— PROBLEMS —
1) In the blog post below, what was sitting on the small wooden table in the bathroom?
2) Quote the passage of the blog post between "Anyway. This morning" and "an insane fantasy.", inclusive.

— DOCUMENT TEXT —
··········
There are things you swear, as a parent, you’ll never do.
Then there are the things you can’t swear you’ll never do because it would never enter the mind of any sane person that you–or anyone–would ever consider doing them.
Setting the table for dinner in a bathroom is one such thing.
Let me back up. MJ still isn’t pooping in the potty. I don’t want to make a big deal about it or anything, and if she ever, later in life, reads this blog I want her to know I am utterly at peace with her decision to stay in diapers until, well, even puberty, if that’s where she wants to go with it. As for the fact that, when she does poop, it’s invariably just when we’ve sat down to dinner? And takes an hour? I won’t even bring it up.
Except for here, where my impatience and infrequent exasperation must be allowed the occasional, um, expulsion, if you will.
Anyway. This morning it was Myra-Jean who brought it up. By suggesting that, when it was dinner time, she’d like to try something new. In her words: “We’ll bring a table to the toilet. I’ll sit at it and eat. And at the same time? Poop.”
Once I had adjusted my face appropriately I turned and responded “on the potty?”
“Yes!”
“While…you’re eating dinner?”
“Yes!”
I wrote it off as an insane fantasy.
Fast forward to tonight. I’d forgotten about it completely, and come home with MJ from a long day of activity–the library, ballet class, Trader Joes. So tired, both of us. The plan was: quick dinner, no bath, one book, bed.
I had just poured pasta into boiling water when I saw Mike–who was supposed to be leaving for a Dodgers game–walking towards the bathroom with a pile of blocks.
“Don’t start playing with her now,” I called, poking at my penne with a wooden spoon. “It’s dinner time.”
Mike stopped, turned, and stuck his head into the kitchen conspiratorially. “She wants to eat at the toilet,” he said. “I’m adjusting the table.” Then he was gone.
I stood, my head cocked, spoon hanging down stupidly. This was really happening? Now?
Look. I don’t mean to be a naysayer. It’s just, the thing is, first, it was late. Second, I was tired. Third, I was starving. Fourth, I knew that, if MJ was going to eat and attempt to poop in the potty for the first time, not only was it going to take forever, but I would have to join her. In eating, that is. For MJ will not sup alone. That is a hard and fast rule.
Trepidation writ large across my face, I headed for the bathroom. There I found MJ, sitting on the toilet in front of a small wooden table, which had been raised by the blocks to be more her height. On the table was a book about the solar system. MJ leafed through the latter, idly jamming a strand of hair up her nose. When she heard me come in she looked up, smiling.
“Did you bring our dinners?”
··········
— RECORDED INFORMATION —
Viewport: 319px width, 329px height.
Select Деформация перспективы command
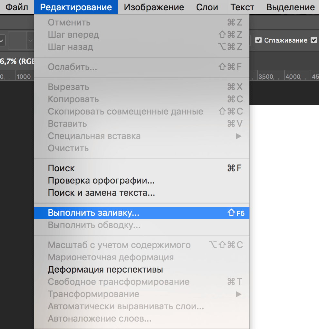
··········
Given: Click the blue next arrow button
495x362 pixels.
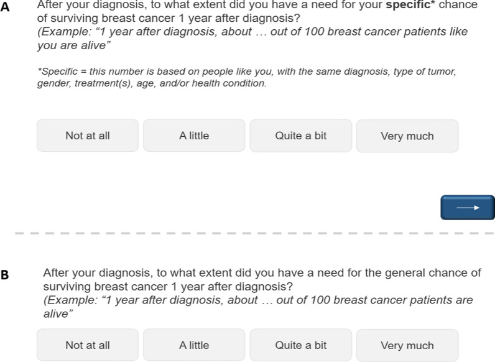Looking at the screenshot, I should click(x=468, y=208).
··········
— THE SOLUTIONS —
1) A book about the solar system.

2)
Anyway. This morning it was Myra-Jean who brought it up. By suggesting that, when it was dinner time, she’d like to try something new. In her words: “We’ll bring a table to the toilet. I’ll sit at it and eat. And at the same time? Poop.”
Once I had adjusted my face appropriately I turned and responded “on the potty?”
“Yes!”
“While…you’re eating dinner?”
“Yes!”
I wrote it off as an insane fantasy.